La sepoltura di Erich Priebke
Autorizzarla non è un'offesa irreparabile, scrive Adriano Sofri su Repubblica, e vietarla è la soluzione sbagliata
Adriano Sofri ha commentato giovedì su Repubblica il problema della sepoltura del corpo dell’ex ufficiale nazista Erich Priebke, morto a 100 anni venerdì scorso. Dopo molte polemiche, e dopo gli scontri tra manifestanti e polizia ai funerali tenuti ad Albano, in provincia di Roma, il corpo di Priebke è stato portato due notti fa all’aeroporto militare di Pratica di Mare. Alcuni, come il direttore del Centro Wiesenthal di Gerusalemme, hanno chiesto che il corpo venga cremato e che le ceneri vengano sparse da qualche parte, magari nel Mediterraneo, per evitare che il luogo della sepoltura diventi una meta di pellegrinaggio. Sofri spiega perché, nonostante la sua pietà nei confronti di Priebke sia negli anni «esaurita», vietare la sepoltura non può essere la soluzione, e al contrario può creare solo ulteriori malintesi.
Per anni il vecchio nazista ha vissuto e camminato per le strade di un quartiere romano senza subire alcun tipo di offese o di azioni violente. C’erano i mezzi per impedire che questa vicenda divenisse occasione di richiamo e visibilità per tutti quelli che difendono l’infamia. Seppellire i carnefici senza dimenticare.
Non sappiamo niente degli altri. Dobbiamo immaginarli, e abbiamo un solo modo: immaginarli per somiglianza o per differenza da come siamo noi, da quello che crediamo di sapere di noi stessi. Parecchi anni fa, fui costretto a immaginare Priebke. Immaginai che, per vanità e per cattiveria, sarebbe vissuto fino a cent’anni, che sarebbe stata la sua vendetta: l’ottusità del male ha molto di cui vendicarsi.

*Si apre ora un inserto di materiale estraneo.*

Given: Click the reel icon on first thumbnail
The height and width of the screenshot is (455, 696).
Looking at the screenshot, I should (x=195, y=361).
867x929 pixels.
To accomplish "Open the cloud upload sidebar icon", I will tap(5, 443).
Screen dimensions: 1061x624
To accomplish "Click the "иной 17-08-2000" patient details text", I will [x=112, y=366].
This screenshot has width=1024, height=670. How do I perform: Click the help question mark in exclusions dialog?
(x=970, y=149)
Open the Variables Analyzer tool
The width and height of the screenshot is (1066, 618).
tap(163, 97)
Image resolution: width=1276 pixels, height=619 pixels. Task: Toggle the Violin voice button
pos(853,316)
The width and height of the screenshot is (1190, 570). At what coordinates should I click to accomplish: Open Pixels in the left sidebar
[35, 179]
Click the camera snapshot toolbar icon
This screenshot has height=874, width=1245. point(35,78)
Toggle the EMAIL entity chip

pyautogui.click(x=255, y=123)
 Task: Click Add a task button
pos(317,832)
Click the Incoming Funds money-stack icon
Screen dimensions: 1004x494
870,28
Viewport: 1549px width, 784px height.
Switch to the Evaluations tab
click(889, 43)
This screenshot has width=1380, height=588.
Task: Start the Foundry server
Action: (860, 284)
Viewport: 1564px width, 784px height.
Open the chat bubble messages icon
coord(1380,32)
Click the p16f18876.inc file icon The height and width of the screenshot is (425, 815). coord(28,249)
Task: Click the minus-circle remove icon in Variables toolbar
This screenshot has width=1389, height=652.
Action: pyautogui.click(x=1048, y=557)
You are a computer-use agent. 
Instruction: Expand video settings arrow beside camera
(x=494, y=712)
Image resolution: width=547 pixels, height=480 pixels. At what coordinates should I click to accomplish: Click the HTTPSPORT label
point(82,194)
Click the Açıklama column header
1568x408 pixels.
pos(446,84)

Che dovesse vendicarsi dei suoi giudici, dei suoi accusatori, del disprezzo della gente, ma soprattutto delle sue vittime. Era un vecchissimo nazista che sarebbe diventato un campione di longevità pur di non perdonare le proprie vittime. Non se ne parlava quasi più, di Priebke, tranne qualche sporadica ed effimera fiammata. Qualcuno distrattamente domandava: «Ma è ancora vivo?». Qualcun altro rispondeva: «Credo di sì, dev’essere ancora vivo».